Symmetry-protected topologically ordered states for universal quantum computation

TL;DR

This paper demonstrates that two-dimensional plaquette states on arbitrary lattices possess nontrivial symmetry-protected topological order and serve as universal resource states for measurement-based quantum computation.

Contribution

It extends the understanding of symmetry-protected topological order to arbitrary 2D lattices and establishes their universality for quantum computation.

Findings

2D plaquette states exhibit nontrivial SPT order on arbitrary lattices.

These states are proven to be universal resources for measurement-based quantum computation.
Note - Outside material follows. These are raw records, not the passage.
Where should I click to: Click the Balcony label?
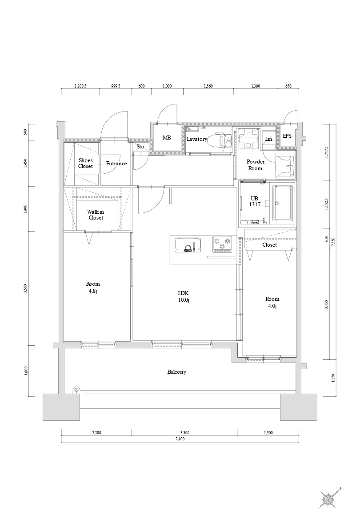[x=176, y=372]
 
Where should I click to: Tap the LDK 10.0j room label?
[x=184, y=296]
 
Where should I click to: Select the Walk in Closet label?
[x=96, y=215]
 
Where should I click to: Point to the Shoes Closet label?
[x=85, y=164]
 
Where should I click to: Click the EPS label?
[x=287, y=136]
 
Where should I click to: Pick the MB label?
[x=167, y=138]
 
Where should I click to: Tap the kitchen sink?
[x=188, y=245]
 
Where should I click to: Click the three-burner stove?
[x=222, y=244]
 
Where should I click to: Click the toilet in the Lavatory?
[x=219, y=140]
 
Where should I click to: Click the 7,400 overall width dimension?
[x=180, y=439]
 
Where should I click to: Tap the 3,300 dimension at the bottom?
[x=185, y=432]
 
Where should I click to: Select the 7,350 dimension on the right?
[x=333, y=242]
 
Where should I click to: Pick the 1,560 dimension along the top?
[x=208, y=86]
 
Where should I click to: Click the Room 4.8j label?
[x=93, y=287]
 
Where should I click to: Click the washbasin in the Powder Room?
[x=285, y=166]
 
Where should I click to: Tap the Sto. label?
[x=141, y=147]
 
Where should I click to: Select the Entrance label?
[x=116, y=164]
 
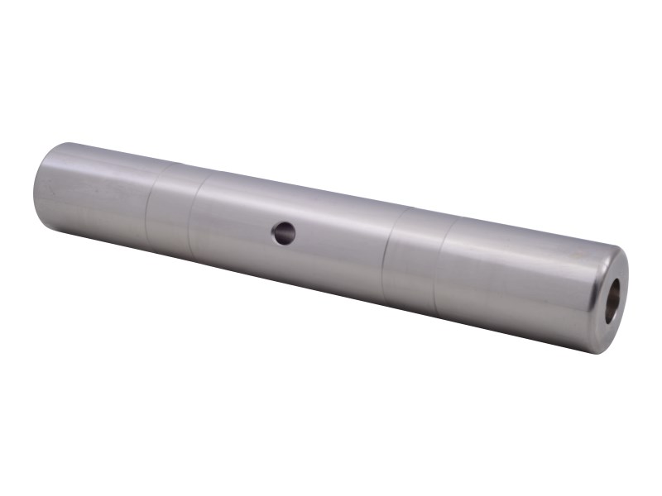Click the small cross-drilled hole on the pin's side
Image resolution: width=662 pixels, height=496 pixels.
click(283, 233)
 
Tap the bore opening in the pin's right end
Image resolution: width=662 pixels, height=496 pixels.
click(614, 302)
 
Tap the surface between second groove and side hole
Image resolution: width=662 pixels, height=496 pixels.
click(236, 222)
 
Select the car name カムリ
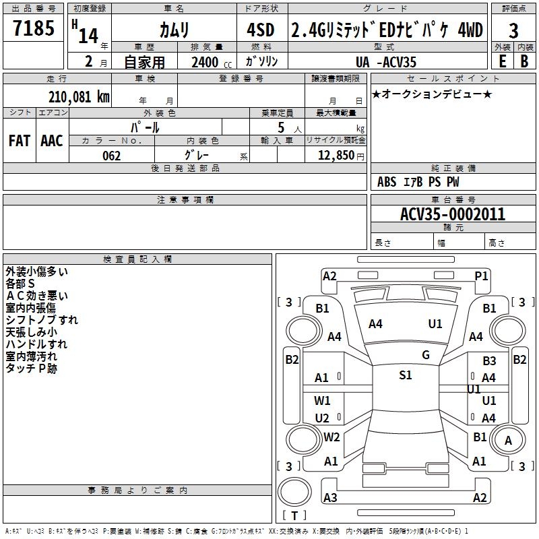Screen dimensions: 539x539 174,30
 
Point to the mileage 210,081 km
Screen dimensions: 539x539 79,96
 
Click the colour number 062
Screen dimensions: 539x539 111,156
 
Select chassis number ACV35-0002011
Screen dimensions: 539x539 452,214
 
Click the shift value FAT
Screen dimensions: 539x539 20,141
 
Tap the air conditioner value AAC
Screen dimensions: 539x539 52,141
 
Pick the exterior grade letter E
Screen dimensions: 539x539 502,62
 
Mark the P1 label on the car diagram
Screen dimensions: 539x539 481,276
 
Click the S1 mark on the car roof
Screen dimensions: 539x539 405,375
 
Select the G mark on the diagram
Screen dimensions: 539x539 425,355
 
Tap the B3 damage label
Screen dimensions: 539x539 489,361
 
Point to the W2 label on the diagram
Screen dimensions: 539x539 331,437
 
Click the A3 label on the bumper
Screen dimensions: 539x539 330,498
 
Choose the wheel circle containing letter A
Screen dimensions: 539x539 508,441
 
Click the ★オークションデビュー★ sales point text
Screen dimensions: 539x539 432,94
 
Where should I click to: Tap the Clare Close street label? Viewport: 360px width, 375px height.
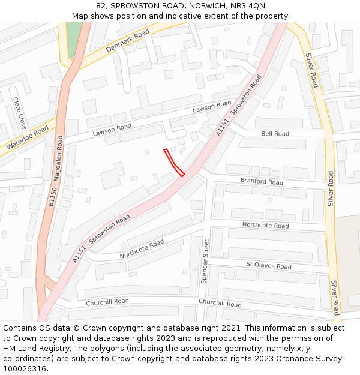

Extension of previous lattice-specific constructions to more general 2D lattices.

Abstract

Measurement-based quantum computation is a model for quantum information processing utilizing local measurements on suitably entangled resource states for the implementation of quantum gates. A complete characterization for universal resource states is still missing. It has been shown that symmetry-protected topological order in one dimension can be exploited for the protection of certain quantum gates in measurement-based quantum computation. In this paper we show that the two-dimensional plaquette states on arbitrary lattices exhibit nontrivial symmetry-protected topological order in terms of symmetry fractionalization and that they are universal resource states for quantum computation. Our results of the nontrivial symmetry-protected topological order on arbitrary 2D lattices are based on an extension of the recent construction by Chen, Gu, Liu and Wen [Phys. Rev. B \textbf{87}, 155114 (2013)] on the square lattice.